** Records shown follows **

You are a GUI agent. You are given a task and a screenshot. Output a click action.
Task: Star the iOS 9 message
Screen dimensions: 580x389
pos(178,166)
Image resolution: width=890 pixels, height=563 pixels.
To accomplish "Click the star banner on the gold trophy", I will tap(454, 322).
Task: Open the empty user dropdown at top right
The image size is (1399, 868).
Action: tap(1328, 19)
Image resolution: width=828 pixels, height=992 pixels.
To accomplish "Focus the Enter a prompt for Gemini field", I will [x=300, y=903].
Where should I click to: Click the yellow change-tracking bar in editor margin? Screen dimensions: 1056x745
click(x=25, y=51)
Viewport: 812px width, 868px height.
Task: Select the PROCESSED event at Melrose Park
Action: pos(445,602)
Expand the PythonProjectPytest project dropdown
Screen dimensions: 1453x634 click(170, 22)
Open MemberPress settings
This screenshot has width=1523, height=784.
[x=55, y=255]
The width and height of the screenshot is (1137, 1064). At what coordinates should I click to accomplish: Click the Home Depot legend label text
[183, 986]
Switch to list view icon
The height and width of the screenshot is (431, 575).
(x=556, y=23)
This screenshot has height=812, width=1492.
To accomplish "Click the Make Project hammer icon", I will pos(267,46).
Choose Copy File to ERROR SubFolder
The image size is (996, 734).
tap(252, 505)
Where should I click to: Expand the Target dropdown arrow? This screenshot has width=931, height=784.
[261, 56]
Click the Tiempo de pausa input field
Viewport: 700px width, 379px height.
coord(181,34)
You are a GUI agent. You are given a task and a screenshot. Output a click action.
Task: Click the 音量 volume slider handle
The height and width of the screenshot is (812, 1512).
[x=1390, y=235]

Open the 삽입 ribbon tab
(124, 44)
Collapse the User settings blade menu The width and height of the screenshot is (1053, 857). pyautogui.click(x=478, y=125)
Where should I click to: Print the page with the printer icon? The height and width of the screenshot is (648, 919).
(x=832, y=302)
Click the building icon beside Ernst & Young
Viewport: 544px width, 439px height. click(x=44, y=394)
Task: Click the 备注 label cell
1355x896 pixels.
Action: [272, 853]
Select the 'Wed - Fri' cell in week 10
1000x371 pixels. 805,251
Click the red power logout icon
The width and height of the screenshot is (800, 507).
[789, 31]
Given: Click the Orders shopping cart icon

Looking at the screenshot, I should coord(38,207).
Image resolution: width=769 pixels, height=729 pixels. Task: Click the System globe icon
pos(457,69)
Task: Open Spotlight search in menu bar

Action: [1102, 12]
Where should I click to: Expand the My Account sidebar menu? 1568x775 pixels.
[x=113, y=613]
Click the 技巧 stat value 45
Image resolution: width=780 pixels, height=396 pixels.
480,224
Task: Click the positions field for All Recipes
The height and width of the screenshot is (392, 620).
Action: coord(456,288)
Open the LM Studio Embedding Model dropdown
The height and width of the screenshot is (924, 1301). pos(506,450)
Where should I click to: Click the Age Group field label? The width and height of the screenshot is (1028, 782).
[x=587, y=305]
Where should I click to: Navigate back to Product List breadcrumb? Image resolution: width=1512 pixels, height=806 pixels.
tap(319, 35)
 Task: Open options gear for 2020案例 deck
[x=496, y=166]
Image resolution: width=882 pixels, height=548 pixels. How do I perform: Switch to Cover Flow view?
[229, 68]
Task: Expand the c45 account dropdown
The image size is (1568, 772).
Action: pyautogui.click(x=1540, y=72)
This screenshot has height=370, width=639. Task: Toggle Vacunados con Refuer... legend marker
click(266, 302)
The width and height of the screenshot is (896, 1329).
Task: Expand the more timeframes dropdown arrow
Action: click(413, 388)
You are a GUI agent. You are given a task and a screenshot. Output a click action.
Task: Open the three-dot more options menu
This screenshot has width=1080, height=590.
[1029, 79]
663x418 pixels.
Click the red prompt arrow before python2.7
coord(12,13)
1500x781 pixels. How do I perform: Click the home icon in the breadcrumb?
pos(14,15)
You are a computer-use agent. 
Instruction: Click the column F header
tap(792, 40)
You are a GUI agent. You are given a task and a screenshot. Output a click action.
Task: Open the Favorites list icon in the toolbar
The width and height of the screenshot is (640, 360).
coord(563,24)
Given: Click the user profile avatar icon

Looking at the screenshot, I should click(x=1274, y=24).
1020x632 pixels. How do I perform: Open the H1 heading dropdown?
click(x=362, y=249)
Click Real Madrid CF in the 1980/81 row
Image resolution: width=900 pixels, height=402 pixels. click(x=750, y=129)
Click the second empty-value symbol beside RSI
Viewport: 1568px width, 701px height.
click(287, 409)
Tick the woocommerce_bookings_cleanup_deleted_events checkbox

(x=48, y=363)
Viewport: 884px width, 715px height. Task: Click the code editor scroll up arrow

** End of Records shown **

● **Task**
With "settings" as the string to look for, count the matching lines in the entries above and report only the number.

● **Answer box**
2